This section focuses on two common techniques to get an embedding:
- Dimensionality reduction
- Extracting an embedding from a larger neural net model
Dimensionality reduction techniques
There exist many mathematical techniques for capturing the important structure of a high-dimensional space in a low-dimensional space. In theory, any of these techniques can be used to create an embedding for a machine learning system.
For example, principal component analysis (PCA) has been used to create word embeddings. Given a set of instances like bag of words vectors, PCA tries to find highly correlated dimensions that can be collapsed into a single dimension.
Training an embedding as part of a neural network
You can create an embedding while training a neural network for your target task. This approach gets you an embedding well customized for your particular system, but may take longer than training the embedding separately.
In general, you can create a hidden layer of size d in your neural network that is designated as the embedding layer, where d represents both the number of nodes in the hidden layer and the number of dimensions in the embedding space. This embedding layer can be combined with any other features and hidden layers. As in any deep neural network, the parameters will be optimized during training to minimize loss on the nodes in the network's output layer.
Returning to our food recommendation example, our goal is to predict new meals a user will like based on their current favorite meals. First, we can compile additional data on our users' top five favorite foods.
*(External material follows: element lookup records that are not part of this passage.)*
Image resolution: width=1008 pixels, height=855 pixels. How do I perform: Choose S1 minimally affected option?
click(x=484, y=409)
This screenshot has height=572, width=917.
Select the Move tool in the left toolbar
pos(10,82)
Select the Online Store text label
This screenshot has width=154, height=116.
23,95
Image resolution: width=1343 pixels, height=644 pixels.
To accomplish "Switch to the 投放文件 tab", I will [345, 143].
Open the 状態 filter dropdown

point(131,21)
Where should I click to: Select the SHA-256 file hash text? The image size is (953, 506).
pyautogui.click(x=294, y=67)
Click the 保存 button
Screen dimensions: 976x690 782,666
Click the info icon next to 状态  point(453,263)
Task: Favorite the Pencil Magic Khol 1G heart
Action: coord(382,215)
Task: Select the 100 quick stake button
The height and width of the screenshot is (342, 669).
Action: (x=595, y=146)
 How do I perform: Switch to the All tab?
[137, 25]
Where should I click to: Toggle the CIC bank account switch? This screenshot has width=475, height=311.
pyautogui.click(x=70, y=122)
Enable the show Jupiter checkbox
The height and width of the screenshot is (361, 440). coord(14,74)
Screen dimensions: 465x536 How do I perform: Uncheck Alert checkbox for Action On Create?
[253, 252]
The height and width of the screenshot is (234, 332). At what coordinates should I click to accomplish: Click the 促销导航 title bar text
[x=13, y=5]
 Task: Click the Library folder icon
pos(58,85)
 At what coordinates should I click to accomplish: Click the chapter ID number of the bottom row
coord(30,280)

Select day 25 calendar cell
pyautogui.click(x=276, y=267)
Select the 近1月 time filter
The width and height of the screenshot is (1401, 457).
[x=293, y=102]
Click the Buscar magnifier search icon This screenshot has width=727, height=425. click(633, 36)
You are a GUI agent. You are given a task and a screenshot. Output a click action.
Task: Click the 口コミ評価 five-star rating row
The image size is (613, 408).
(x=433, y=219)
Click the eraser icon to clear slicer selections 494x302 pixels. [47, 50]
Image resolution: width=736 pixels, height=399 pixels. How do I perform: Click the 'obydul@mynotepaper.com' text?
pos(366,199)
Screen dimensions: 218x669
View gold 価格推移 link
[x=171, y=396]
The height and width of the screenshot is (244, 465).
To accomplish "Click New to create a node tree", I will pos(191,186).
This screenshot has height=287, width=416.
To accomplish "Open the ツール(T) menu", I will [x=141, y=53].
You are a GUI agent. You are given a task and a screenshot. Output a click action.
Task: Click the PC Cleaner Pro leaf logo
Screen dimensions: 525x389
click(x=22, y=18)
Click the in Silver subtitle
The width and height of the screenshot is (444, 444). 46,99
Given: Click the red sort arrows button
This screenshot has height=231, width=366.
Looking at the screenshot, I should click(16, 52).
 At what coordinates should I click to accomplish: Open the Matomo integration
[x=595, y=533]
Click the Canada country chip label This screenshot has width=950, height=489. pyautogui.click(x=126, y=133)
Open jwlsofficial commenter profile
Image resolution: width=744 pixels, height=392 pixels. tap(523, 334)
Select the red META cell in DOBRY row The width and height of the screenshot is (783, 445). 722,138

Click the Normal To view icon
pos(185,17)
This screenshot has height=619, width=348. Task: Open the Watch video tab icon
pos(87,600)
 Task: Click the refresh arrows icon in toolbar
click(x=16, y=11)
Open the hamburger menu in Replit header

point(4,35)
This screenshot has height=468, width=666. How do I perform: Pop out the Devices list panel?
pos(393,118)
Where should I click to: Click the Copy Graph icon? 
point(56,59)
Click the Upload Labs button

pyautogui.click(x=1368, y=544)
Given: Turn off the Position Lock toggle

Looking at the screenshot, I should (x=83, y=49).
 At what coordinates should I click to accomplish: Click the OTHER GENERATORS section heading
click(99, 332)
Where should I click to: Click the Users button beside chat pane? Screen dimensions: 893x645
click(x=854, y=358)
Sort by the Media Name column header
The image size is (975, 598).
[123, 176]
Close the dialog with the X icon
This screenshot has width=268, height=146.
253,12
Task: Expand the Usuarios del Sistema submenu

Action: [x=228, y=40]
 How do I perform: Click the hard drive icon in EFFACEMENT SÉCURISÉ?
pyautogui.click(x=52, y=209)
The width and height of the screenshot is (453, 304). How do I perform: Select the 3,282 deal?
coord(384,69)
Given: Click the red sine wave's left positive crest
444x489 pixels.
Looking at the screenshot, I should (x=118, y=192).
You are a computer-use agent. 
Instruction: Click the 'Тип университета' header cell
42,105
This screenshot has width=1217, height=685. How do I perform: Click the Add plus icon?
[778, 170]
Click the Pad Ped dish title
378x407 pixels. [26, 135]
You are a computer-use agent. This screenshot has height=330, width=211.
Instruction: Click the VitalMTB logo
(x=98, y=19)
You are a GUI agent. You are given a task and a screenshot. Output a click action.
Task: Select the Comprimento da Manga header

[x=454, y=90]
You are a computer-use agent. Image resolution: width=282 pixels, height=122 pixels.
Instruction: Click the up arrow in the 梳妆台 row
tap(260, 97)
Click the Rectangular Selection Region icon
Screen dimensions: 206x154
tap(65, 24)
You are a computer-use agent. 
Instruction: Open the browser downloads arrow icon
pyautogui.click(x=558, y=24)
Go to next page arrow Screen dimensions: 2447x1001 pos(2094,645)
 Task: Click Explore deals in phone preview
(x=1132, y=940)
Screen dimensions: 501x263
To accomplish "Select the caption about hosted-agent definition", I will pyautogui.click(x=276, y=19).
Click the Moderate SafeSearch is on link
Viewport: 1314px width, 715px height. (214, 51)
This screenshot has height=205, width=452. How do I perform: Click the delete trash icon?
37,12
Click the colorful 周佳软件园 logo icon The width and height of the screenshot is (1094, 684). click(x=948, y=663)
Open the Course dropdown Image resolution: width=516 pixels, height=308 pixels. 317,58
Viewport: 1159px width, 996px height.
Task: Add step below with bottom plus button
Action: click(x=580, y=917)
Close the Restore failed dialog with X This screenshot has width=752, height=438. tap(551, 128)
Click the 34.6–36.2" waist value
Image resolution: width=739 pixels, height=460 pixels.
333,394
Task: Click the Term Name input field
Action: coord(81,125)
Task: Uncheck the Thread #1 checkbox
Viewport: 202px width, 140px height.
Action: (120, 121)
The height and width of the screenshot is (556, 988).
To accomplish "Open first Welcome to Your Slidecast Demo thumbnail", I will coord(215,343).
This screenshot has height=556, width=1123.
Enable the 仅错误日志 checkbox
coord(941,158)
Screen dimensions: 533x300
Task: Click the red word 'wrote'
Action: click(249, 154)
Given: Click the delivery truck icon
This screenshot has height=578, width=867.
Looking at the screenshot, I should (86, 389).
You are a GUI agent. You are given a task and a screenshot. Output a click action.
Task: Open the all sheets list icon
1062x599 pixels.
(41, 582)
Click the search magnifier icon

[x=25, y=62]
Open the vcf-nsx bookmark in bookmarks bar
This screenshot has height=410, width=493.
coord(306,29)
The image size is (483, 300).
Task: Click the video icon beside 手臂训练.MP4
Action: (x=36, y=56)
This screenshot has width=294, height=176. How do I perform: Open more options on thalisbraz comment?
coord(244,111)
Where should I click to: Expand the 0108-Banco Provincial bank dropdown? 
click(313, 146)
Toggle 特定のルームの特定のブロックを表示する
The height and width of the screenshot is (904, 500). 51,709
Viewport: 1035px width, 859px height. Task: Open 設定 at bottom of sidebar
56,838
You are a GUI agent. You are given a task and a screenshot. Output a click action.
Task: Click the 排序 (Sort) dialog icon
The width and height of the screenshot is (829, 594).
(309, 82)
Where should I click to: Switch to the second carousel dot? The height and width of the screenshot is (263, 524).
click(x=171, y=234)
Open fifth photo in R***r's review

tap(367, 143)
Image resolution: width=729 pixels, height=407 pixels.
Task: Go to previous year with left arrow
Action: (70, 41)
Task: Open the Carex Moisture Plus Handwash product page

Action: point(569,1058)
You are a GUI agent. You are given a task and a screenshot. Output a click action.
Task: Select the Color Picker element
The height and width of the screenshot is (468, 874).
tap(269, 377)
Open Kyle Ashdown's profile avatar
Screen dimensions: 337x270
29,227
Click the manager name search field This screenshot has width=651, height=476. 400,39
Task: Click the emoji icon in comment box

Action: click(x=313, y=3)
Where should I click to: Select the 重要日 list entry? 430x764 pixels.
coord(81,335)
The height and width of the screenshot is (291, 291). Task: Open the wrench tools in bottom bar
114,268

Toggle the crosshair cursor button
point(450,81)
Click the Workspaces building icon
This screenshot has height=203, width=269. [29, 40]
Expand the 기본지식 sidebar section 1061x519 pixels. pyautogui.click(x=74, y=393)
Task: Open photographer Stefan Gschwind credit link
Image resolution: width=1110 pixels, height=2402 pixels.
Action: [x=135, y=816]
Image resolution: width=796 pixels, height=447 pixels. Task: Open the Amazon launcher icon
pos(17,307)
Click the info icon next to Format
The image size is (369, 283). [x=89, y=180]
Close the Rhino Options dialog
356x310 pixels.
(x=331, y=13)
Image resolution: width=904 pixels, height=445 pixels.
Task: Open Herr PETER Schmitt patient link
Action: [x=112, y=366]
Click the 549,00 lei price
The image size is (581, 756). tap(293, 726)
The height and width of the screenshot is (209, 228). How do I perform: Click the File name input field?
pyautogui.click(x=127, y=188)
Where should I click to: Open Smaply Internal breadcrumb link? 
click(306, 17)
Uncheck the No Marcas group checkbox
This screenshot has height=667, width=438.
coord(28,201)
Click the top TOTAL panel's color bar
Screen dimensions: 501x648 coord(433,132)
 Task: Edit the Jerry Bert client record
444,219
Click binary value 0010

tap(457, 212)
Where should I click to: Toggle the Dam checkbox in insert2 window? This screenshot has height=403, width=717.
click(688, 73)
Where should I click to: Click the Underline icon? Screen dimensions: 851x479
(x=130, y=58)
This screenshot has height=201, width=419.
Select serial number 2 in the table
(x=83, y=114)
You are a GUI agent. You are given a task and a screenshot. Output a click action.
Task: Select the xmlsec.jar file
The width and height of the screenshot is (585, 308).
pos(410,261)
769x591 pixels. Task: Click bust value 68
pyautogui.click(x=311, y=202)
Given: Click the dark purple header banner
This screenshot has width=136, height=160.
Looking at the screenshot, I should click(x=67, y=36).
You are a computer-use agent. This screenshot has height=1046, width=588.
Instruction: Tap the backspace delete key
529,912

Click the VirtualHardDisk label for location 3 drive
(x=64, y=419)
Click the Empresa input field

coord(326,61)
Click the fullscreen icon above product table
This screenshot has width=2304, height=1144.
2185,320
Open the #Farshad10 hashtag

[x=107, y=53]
Then, we can model this task as a supervised learning problem. We set four of these top five foods to be feature data, and then randomly set aside the fifth food as the positive label that our model aims to predict, optimizing the model's predictions using a softmax loss.
During training, the neural network model will learn the optimal weights for the nodes in the first hidden layer, which serves as the embedding layer. For example, if the model contains three nodes in the first hidden layer, it might determine that the three most relevant dimensions of food items are sandwichness, dessertness, and liquidness. Figure 12 shows the one-hot encoded input value for "hot dog" transformed into a three-dimensional vector.
In the course of training, the weights of the embedding layer will be optimized so that the embedding vectors for similar examples are closer to each other. The individual dimensions of the embedding layer (what each node in the embedding layer represents) are rarely as understandable as "dessertness" or "liquidness." Sometimes what they "mean" can be inferred, but this is not always the case.
Embeddings will usually be specific to the task, and will differ from each other when the task differs. For example, the embeddings generated by a vegetarian vs. non-vegetarian classification model might have two dimensions: meat content and dairy content. Meanwhile, the embeddings generated by a breakfast vs. dinner classifier for American cuisine might have slightly different dimensions: calorie content, grain content, and meat content. "Cereal" and "egg and bacon sandwich" might be close together in the embedding space of a breakfast vs. dinner classifier but far apart in the embedding space of a vegetarian vs. non-vegetarian classifier.
Training a word embedding
In the previous section, you explored a visualization of semantic relationships in the word2vec embedding space.
Word2vec is one of many algorithms used for training word embeddings. It relies on the distributional hypothesis to map semantically similar words to geometrically close embedding vectors. The distributional hypothesis states that words which often have the same neighboring words tend to be semantically similar. Both "dog" and "cat" frequently appear close to the word "veterinarian," and this fact reflects their semantic similarity. As the linguist John Firth put it in 1957, "You shall know a word by the company it keeps."
The following video explains another method of creating a word embedding as part of the process of training a neural network, using a simpler model:
Static vs. contextual embeddings
One limitation of word embeddings like the one discussed in the video above is that they are static. Each word is represented by a single point in vector space, even though it may have a variety of different meanings, depending on how it is used in a sentence. In the last exercise, you discovered the difficulty of mapping semantic similarities for the word orange, which can signify either a color or a type of fruit.
Contextual embeddings were developed to address these shortcomings. Contextual embeddings allow for multiple representations of the same word, each incorporating information about the context in which the word is used. In a contextual embedding, the word orange might have two separate representations: one capturing the "color" usage of the word, as in sentences like "My favorite sweater has orange stripes," and one capturing the "fruit" usage of the word, as in sentences like "The orange was plucked from the tree before it had fully ripened."